= Beginning of Section =

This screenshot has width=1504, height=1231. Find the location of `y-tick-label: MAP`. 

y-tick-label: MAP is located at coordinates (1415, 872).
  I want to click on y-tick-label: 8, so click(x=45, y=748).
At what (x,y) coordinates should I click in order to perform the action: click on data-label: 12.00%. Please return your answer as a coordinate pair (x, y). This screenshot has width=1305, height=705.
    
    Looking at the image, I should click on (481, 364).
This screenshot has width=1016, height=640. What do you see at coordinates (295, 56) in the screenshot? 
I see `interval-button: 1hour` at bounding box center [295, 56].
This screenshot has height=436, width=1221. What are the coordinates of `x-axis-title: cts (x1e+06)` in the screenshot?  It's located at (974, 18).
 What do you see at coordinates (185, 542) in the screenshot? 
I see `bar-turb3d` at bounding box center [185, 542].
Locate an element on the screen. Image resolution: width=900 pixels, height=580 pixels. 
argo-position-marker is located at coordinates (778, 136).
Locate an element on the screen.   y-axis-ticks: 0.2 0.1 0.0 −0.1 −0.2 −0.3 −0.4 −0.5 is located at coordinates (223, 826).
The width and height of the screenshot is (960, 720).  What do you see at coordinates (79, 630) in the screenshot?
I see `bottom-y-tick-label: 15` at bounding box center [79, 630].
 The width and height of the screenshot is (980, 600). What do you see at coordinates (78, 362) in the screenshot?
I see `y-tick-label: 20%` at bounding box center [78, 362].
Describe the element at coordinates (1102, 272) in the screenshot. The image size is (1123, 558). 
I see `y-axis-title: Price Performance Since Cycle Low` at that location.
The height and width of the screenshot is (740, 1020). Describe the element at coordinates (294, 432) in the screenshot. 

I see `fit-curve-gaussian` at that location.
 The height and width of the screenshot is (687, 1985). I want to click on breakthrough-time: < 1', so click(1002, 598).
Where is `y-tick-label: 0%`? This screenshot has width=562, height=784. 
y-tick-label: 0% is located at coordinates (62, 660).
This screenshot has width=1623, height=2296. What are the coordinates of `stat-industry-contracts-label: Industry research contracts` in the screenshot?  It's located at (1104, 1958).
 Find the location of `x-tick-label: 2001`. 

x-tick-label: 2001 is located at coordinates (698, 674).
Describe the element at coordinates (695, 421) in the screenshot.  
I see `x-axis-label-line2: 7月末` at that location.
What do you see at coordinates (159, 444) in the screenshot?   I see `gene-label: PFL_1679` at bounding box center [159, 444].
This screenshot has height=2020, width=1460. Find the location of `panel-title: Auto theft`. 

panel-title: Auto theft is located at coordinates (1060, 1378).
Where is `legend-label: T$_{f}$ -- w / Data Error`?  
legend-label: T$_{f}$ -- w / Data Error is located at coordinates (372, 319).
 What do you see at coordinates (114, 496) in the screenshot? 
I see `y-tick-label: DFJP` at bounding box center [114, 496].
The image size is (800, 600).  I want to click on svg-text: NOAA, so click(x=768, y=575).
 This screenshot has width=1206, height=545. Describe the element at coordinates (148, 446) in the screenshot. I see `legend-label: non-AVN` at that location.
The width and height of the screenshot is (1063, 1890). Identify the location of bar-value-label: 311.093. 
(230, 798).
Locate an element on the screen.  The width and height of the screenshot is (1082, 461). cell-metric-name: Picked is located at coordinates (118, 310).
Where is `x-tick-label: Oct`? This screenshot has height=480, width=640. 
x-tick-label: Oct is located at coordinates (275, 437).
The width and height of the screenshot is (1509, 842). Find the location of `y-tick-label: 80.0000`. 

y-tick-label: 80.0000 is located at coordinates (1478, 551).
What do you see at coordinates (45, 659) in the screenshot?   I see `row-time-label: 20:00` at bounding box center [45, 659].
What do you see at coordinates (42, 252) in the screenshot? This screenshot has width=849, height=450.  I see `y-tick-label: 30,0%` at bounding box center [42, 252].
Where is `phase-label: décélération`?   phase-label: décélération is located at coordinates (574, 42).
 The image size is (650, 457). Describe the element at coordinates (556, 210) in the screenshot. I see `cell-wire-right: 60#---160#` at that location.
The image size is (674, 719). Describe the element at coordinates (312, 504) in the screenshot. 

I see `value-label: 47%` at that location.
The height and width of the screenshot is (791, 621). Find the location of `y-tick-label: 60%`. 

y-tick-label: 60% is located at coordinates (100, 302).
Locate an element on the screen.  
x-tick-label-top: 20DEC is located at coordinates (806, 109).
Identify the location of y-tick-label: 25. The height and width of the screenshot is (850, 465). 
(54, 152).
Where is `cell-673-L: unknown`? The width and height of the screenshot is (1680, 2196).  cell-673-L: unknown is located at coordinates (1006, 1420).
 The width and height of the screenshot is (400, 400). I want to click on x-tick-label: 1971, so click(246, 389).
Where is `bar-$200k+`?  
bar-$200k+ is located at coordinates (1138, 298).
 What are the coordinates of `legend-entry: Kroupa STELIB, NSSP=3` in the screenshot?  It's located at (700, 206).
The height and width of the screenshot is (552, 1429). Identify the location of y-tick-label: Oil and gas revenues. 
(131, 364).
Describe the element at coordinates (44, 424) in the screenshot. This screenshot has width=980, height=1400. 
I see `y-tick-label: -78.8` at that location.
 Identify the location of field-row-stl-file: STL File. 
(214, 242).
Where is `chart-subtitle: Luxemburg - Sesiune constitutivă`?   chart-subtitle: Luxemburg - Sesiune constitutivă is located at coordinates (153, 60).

= End of Section =

Convert all of the lines above into a JSON list of strings, one string per line, leaving out the blank lines.

[
  "This screenshot has width=1504, height=1231. Find the location of `y-tick-label: MAP`. ",
  "y-tick-label: MAP is located at coordinates (1415, 872).",
  "  I want to click on y-tick-label: 8, so click(x=45, y=748).",
  "At what (x,y) coordinates should I click in order to perform the action: click on data-label: 12.00%. Please return your answer as a coordinate pair (x, y). This screenshot has width=1305, height=705.",
  "    Looking at the image, I should click on (481, 364).",
  "This screenshot has width=1016, height=640. What do you see at coordinates (295, 56) in the screenshot? ",
  "I see `interval-button: 1hour` at bounding box center [295, 56].",
  "This screenshot has height=436, width=1221. What are the coordinates of `x-axis-title: cts (x1e+06)` in the screenshot?  It's located at (974, 18).",
  " What do you see at coordinates (185, 542) in the screenshot? ",
  "I see `bar-turb3d` at bounding box center [185, 542].",
  "Locate an element on the screen. Image resolution: width=900 pixels, height=580 pixels. ",
  "argo-position-marker is located at coordinates (778, 136).",
  "Locate an element on the screen.   y-axis-ticks: 0.2 0.1 0.0 −0.1 −0.2 −0.3 −0.4 −0.5 is located at coordinates (223, 826).",
  "The width and height of the screenshot is (960, 720).  What do you see at coordinates (79, 630) in the screenshot?",
  "I see `bottom-y-tick-label: 15` at bounding box center [79, 630].",
  " The width and height of the screenshot is (980, 600). What do you see at coordinates (78, 362) in the screenshot?",
  "I see `y-tick-label: 20%` at bounding box center [78, 362].",
  "Describe the element at coordinates (1102, 272) in the screenshot. The image size is (1123, 558). ",
  "I see `y-axis-title: Price Performance Since Cycle Low` at that location.",
  "The height and width of the screenshot is (740, 1020). Describe the element at coordinates (294, 432) in the screenshot. ",
  "I see `fit-curve-gaussian` at that location.",
  " The height and width of the screenshot is (687, 1985). I want to click on breakthrough-time: < 1', so click(1002, 598).",
  "Where is `y-tick-label: 0%`? This screenshot has width=562, height=784. ",
  "y-tick-label: 0% is located at coordinates (62, 660).",
  "This screenshot has width=1623, height=2296. What are the coordinates of `stat-industry-contracts-label: Industry research contracts` in the screenshot?  It's located at (1104, 1958).",
  " Find the location of `x-tick-label: 2001`. ",
  "x-tick-label: 2001 is located at coordinates (698, 674).",
  "Describe the element at coordinates (695, 421) in the screenshot.  ",
  "I see `x-axis-label-line2: 7月末` at that location.",
  "What do you see at coordinates (159, 444) in the screenshot?   I see `gene-label: PFL_1679` at bounding box center [159, 444].",
  "This screenshot has height=2020, width=1460. Find the location of `panel-title: Auto theft`. ",
  "panel-title: Auto theft is located at coordinates (1060, 1378).",
  "Where is `legend-label: T$_{f}$ -- w / Data Error`?  ",
  "legend-label: T$_{f}$ -- w / Data Error is located at coordinates (372, 319).",
  " What do you see at coordinates (114, 496) in the screenshot? ",
  "I see `y-tick-label: DFJP` at bounding box center [114, 496].",
  "The image size is (800, 600).  I want to click on svg-text: NOAA, so click(x=768, y=575).",
  " This screenshot has width=1206, height=545. Describe the element at coordinates (148, 446) in the screenshot. I see `legend-label: non-AVN` at that location.",
  "The width and height of the screenshot is (1063, 1890). Identify the location of bar-value-label: 311.093. ",
  "(230, 798).",
  "Locate an element on the screen.  The width and height of the screenshot is (1082, 461). cell-metric-name: Picked is located at coordinates (118, 310).",
  "Where is `x-tick-label: Oct`? This screenshot has height=480, width=640. ",
  "x-tick-label: Oct is located at coordinates (275, 437).",
  "The width and height of the screenshot is (1509, 842). Find the location of `y-tick-label: 80.0000`. ",
  "y-tick-label: 80.0000 is located at coordinates (1478, 551).",
  "What do you see at coordinates (45, 659) in the screenshot?   I see `row-time-label: 20:00` at bounding box center [45, 659].",
  "What do you see at coordinates (42, 252) in the screenshot? This screenshot has width=849, height=450.  I see `y-tick-label: 30,0%` at bounding box center [42, 252].",
  "Where is `phase-label: décélération`?   phase-label: décélération is located at coordinates (574, 42).",
  " The image size is (650, 457). Describe the element at coordinates (556, 210) in the screenshot. I see `cell-wire-right: 60#---160#` at that location.",
  "The image size is (674, 719). Describe the element at coordinates (312, 504) in the screenshot. ",
  "I see `value-label: 47%` at that location.",
  "The height and width of the screenshot is (791, 621). Find the location of `y-tick-label: 60%`. ",
  "y-tick-label: 60% is located at coordinates (100, 302).",
  "Locate an element on the screen.  ",
  "x-tick-label-top: 20DEC is located at coordinates (806, 109).",
  "Identify the location of y-tick-label: 25. The height and width of the screenshot is (850, 465). ",
  "(54, 152).",
  "Where is `cell-673-L: unknown`? The width and height of the screenshot is (1680, 2196).  cell-673-L: unknown is located at coordinates (1006, 1420).",
  " The width and height of the screenshot is (400, 400). I want to click on x-tick-label: 1971, so click(246, 389).",
  "Where is `bar-$200k+`?  ",
  "bar-$200k+ is located at coordinates (1138, 298).",
  " What are the coordinates of `legend-entry: Kroupa STELIB, NSSP=3` in the screenshot?  It's located at (700, 206).",
  "The height and width of the screenshot is (552, 1429). Identify the location of y-tick-label: Oil and gas revenues. ",
  "(131, 364).",
  "Describe the element at coordinates (44, 424) in the screenshot. This screenshot has width=980, height=1400. ",
  "I see `y-tick-label: -78.8` at that location.",
  " Identify the location of field-row-stl-file: STL File. ",
  "(214, 242).",
  "Where is `chart-subtitle: Luxemburg - Sesiune constitutivă`?   chart-subtitle: Luxemburg - Sesiune constitutivă is located at coordinates (153, 60)."
]